- [Task brief] Output, word for word, the passage of the article on machine learning and AI that runs from "ML/AI is definitely" up to and including "bad, and confusing.".

- [Source text]
+ + + + + + +

Every year, Gartner publishes a hype cycle chart for emerging technologies. Get this: in the 2019 hype cycle, Gartner lists 29 emerging technologies, and at least 16 of them are related to data science, machine learning (ML), and artificial intelligence (AI)! Over half! That’s quite a dose of hype for one chart. The only topic with more industry hysteria might be 5G. But probably not.
ML/AI is definitely here to stay, so we need to understand it. Networking complexity keeps growing while businesses build deeper network integrations, so ML/AI becomes necessary to make networks more autonomous. Nonetheless, not every problem needs “data-driven AI,” since many networking challenges are well-solved by rule-driven, model-driven, or expert-driven approaches (more on this in a future post). But, it’s hard to get to that truth, or to tease apart the realities of general AI vs narrow AI. That’s why we’re embarking on this article series, because we want to sift through the noise and attempt to take an honest look at ML and AI, including the good, bad, and confusing.
To do that, let’s start with a little setup. ML/AI is emerging as the topic du jour because of 3 primary trends, which we will tackle next
I know, we beat this topic to death. Give me a chance to explain though because this cloud thread runs across all industries, products, and solutions. The right kind of cloud makes data science easier. It’s generally true that machine learning workloads in the cloud could be done on-premises (as they say, “cloud is just someone else’s computer”), but it’s exponentially more complex and costly, more difficult to evolve, less modular, and harder to manage programmatically with a thin IT team focused on network-driven business objectives.
Consider some of the data and performance advantages with cloud solutions:
Clearly it’s self-promoting to focus on the benefits of cloud, but it’s real. And cloud also helps us solve the next issue, which is related to data.
To get data science right, you need good data. Shocker, right?! Really though, you need data that is accurate, granular, accessible, and representative of all the diverse interests of your data algorithms (again, more on this in a future post). You need enough of the right data, and the ability to adapt to new data needs quickly. At the same time, too much data creates transport, storage, and processing overhead, which drives up costs and compromises ROI. Thankfully, the “data-driven” mantra has created a technology culture that is increasingly data literate, and in some cases, well equipped with the right balance of accessible data.
You might be surprised, but despite the seeming ubiquity of “big data,” most scalable data systems that provide the kind of performance we need for ML pipelines are cumbersome to manage and maintain because they were built for DevOps teams with very large data centers. Data redundancy and clustering can be difficult wrangling, corruption happens, and indexing processes hang. Also, increasing data granularity or storage duration to solve data science problems can multiply storage requirements in a hurry, but you can’t just “throw more disk at it” all the time to scale. But, this is largely solved with DevOps’ help operating a distributed data platform, where it becomes possible to leverage data science on a stable foundation. And perhaps it’s another success story of public and private cloud, where small operators get the same benefits of scale and stability without the overhead.
Architectures with data-centric approaches have several benefits:
So, cloud and data architectures are ready, but the lynchpin for ML/AI progress is the software.
If you take a quick survey of the data science industry, there are an endless number of tools and software solutions: data streaming and warehousing options, compute and ETL choices, data engineering platforms, complex event processing applications, transport (e.g. bus/queue) mechanisms, visualization libraries, and on and on. The sea of choice is vast, and growing rapidly as data becomes the language of the next decade.

+ + + + + + +

- [Records shown]
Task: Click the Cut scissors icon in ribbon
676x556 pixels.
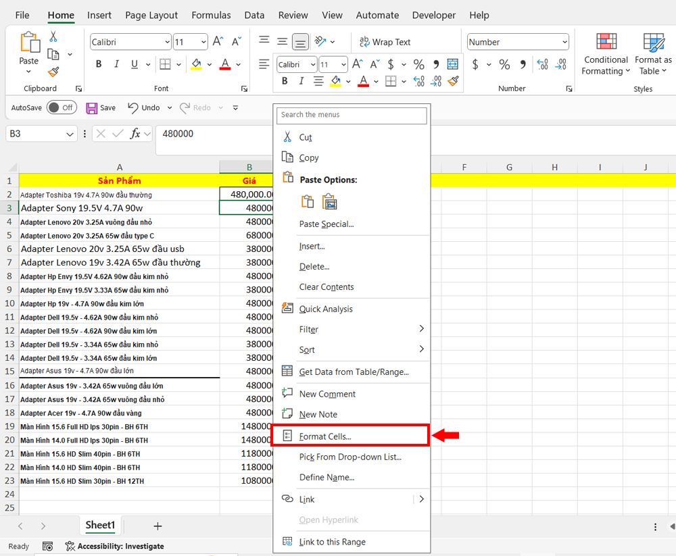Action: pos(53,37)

+ + + + + + +

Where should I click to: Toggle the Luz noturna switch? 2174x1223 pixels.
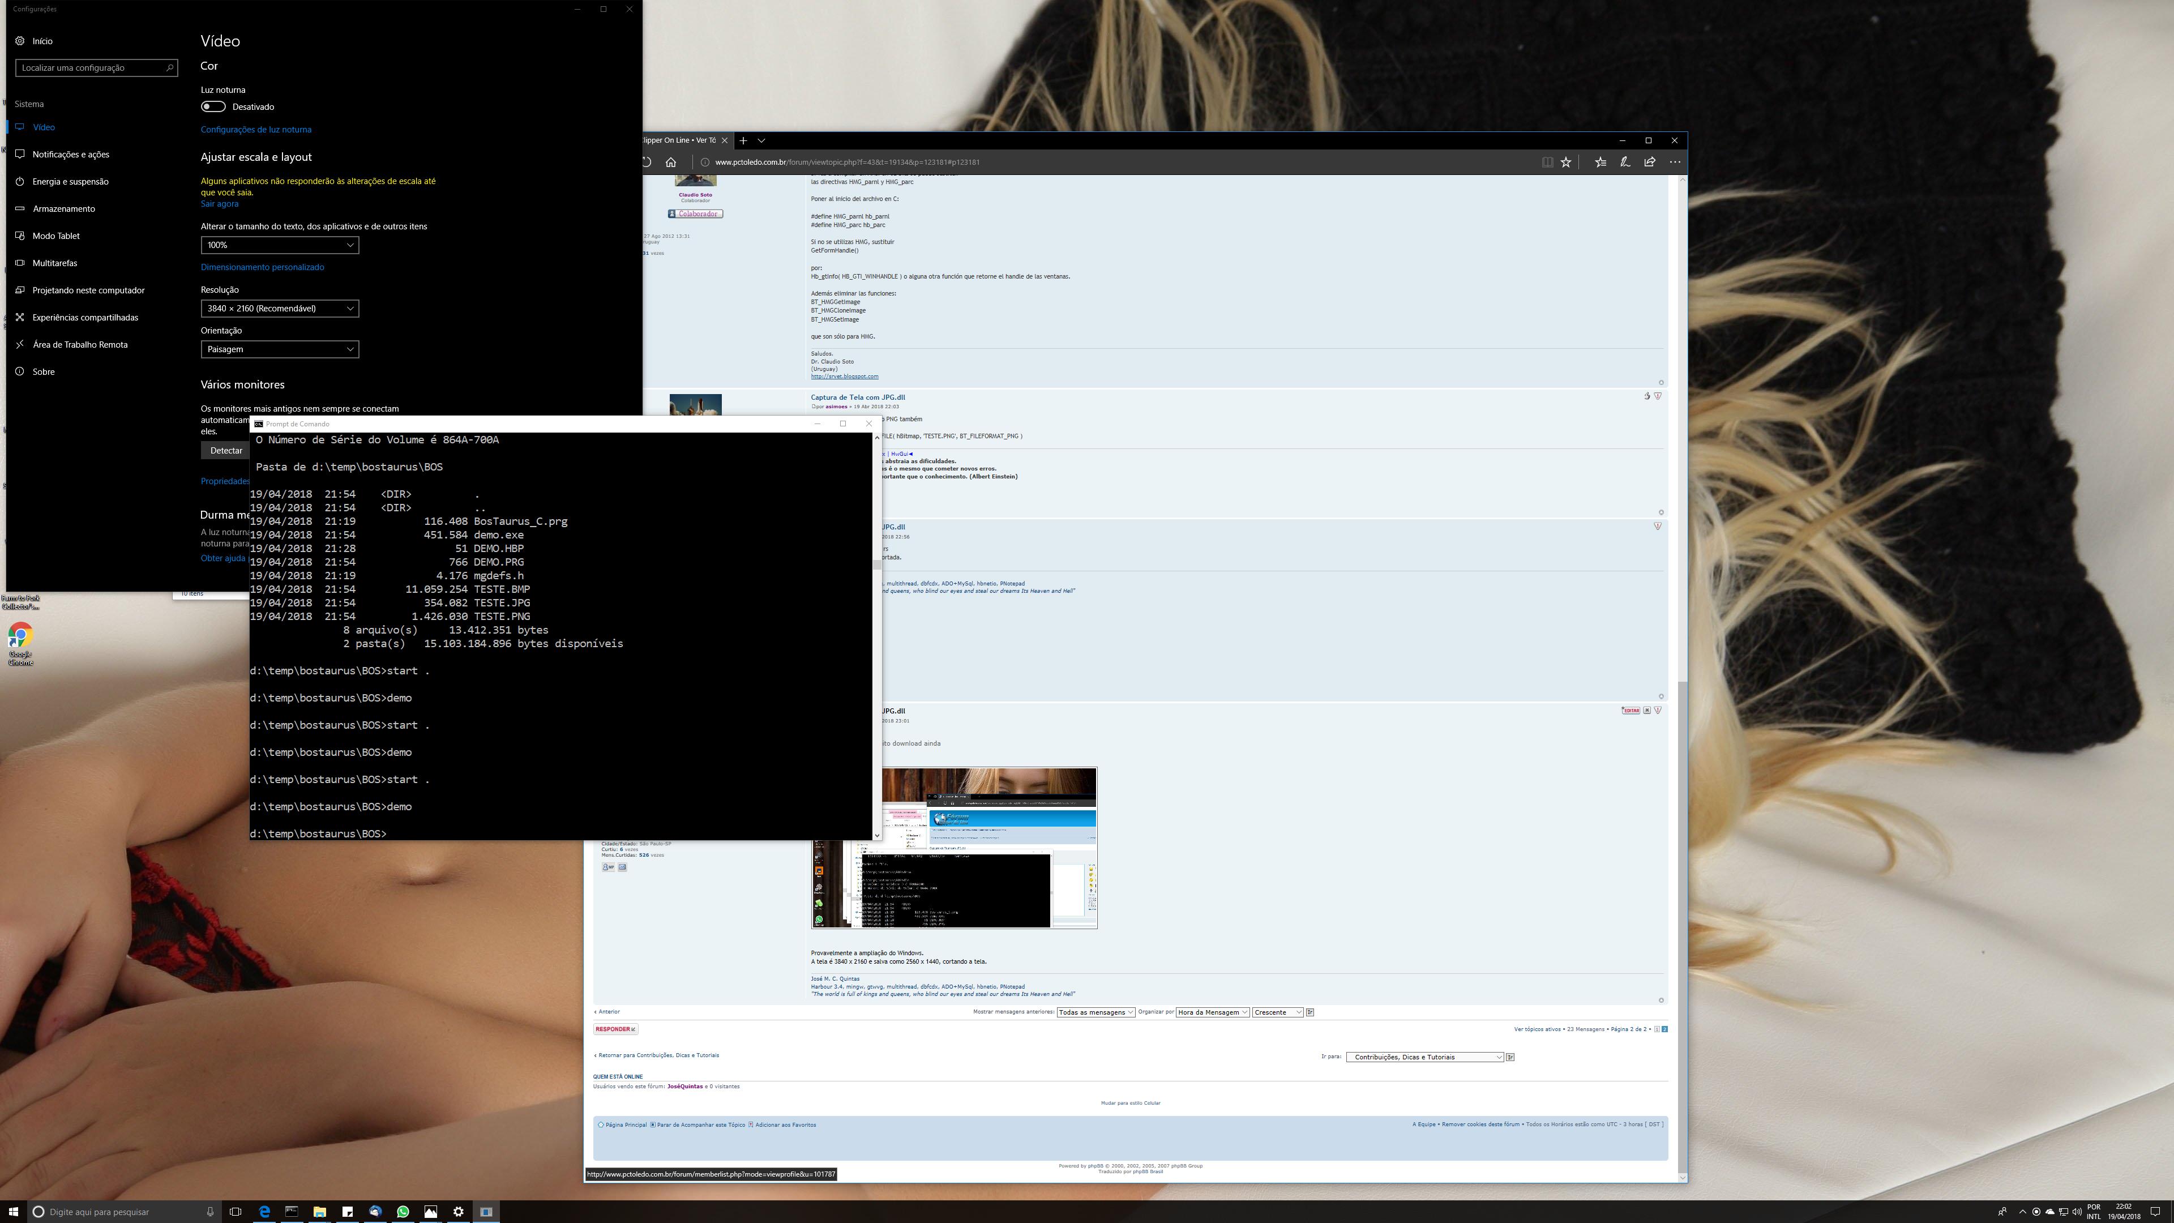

+ + + + + + +

- [Expected answer]
ML/AI is definitely here to stay, so we need to understand it. Networking complexity keeps growing while businesses build deeper network integrations, so ML/AI becomes necessary to make networks more autonomous. Nonetheless, not every problem needs “data-driven AI,” since many networking challenges are well-solved by rule-driven, model-driven, or expert-driven approaches (more on this in a future post). But, it’s hard to get to that truth, or to tease apart the realities of general AI vs narrow AI. That’s why we’re embarking on this article series, because we want to sift through the noise and attempt to take an honest look at ML and AI, including the good, bad, and confusing.